He was a famous explorer, artist and writer

May 4, 2009 14:53 GMT  ·  By
UCB Anthropology Professor Dennis Van Gerven (center), and Navajo Nation Archaeologist Ron Maldano (right), at the Utah site where the remains of Everett Ruess were discovered in 2008
   UCB Anthropology Professor Dennis Van Gerven (center), and Navajo Nation Archaeologist Ron Maldano (right), at the Utah site where the remains of Everett Ruess were discovered in 2008

Experts from the University of Colorado at Boulder (UCB) and the National Geographic Society have finally succeeded in breaking a 75-year-old enigma, which surrounded folktale artist, writer and footloose explorer Everett Ruess. The explorer, aged at about 20, disappeared in the 1930s, as he roamed the US Southwest on the back of a burro. He was last seen in 1934, when he left the town of Escalante, Utah, but was never again heard of since.

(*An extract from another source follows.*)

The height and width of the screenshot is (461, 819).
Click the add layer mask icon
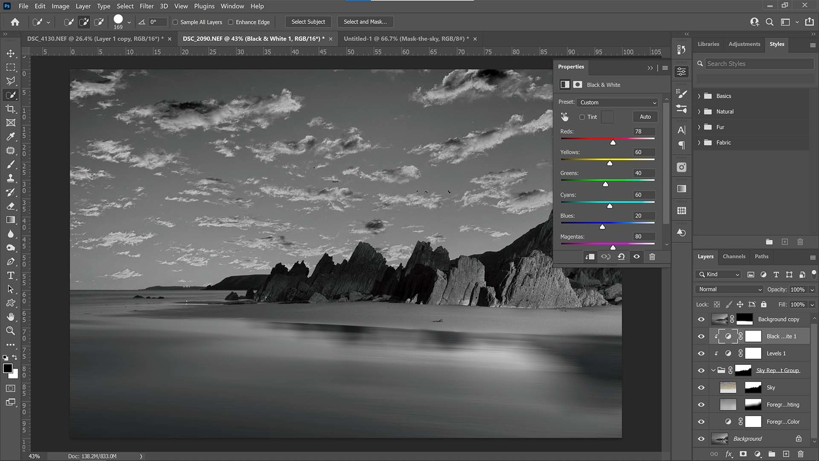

The only lead the researchers had to go on was a flimsy one, provided by a woman named Daisy Johnson. In 1971, her grandfather, Navajo man Aneth Nez, told her that he had witnessed the murder of a young white man by Ute Indians, near Bluff, Utah. He also told the woman that the body had been buried in a crevasse on nearby Comb Ridge.

In May 2008, the burial site was located by Denny Belson, grandson of Nez and brother of Johnson, who called in FBI investigators. They took pictures of the site, but found inconclusive pieces of evidence, and left the scene alone. However, the pictures were inserted in databases, where they were found by David Roberts, an investigating journalist for the National Geographic Adventure magazine. After Googling key phrases such as “missing persons,” “1930s,” and “Arizona/Utah,” he finally managed to identify the place, after several years of reporting on Ruess' case.

After DNA matching to some of Ruess' family members proved inconclusive, Roberts enlisted the help of Dennis Van Gerven, a renowned anthropology professor at UCB. Gerven came to the scene with doctoral student Paul Sandberg, and, together, the two took all remains out of the ground, and transported them back to their lab at the university, under permission from the explorer's family.

Hints such as wisdom tooth eruption, pelvic structure, bone growth markers and femur length were all analyzed and cross-referenced to known data of Ruess. The study revealed that the remains belonged to a male who was approximately 20 years old and about 5 feet 8 inches tall at the time of death. The anthropologists then began a very complex reconstructive operation, in which they carefully placed all of the bone remains on a clay ball, in an attempt to reconstruct the man's face. They only had a couple of 75-year-old photos to go on at the beginning, but worked with those in a very professional manner.

“The next step was to match two points on the photos of the bones to their respective positions on the portraits. If the other anatomical points did not match, we could exclude Ruess. But all the points fell into place. The jaw fit, the curve of the nasal bones fit, the rim of the eye orbit fit and the bridge of the nose fit,” Sandberg said after the reconstruction was done. “Once a single tooth was scaled into position, the size and shape of the other teeth, as well as the morphology of the face above the teeth, matched the portrait. The correspondence was striking.”

“We spent a lot of time making certain that the skeletal images superimposed on the Lange photos remained anatomically exact and were in no way altered by the technique. But we wound up with a constellation of evidence that was a remarkable match to Ruess. We had a male about 20 years old, 5 feet 8 inches tall with facial bones that precisely matched the photographs. We concluded it was very, very unlikely that this was not Everett Ruess. But we also knew the final arbiter in this case would be genetic testing,” Gerven added.

“It was almost exactly what geneticists would expect when comparing DNA between nieces and nephews and an uncle or an aunt. This is entirely consistent with the hypothesis that the bones are those of Everett Ruess, and make it virtually impossible that the bones are from an unrelated individual. The combination of the forensic analysis and the genetic analysis makes it an open and shut case. I believe it would hold up in any court in the country,” DNA analysis expert Kenneth Krauter, who is also a UCB molecular, cellular and developmental biology professor, concluded.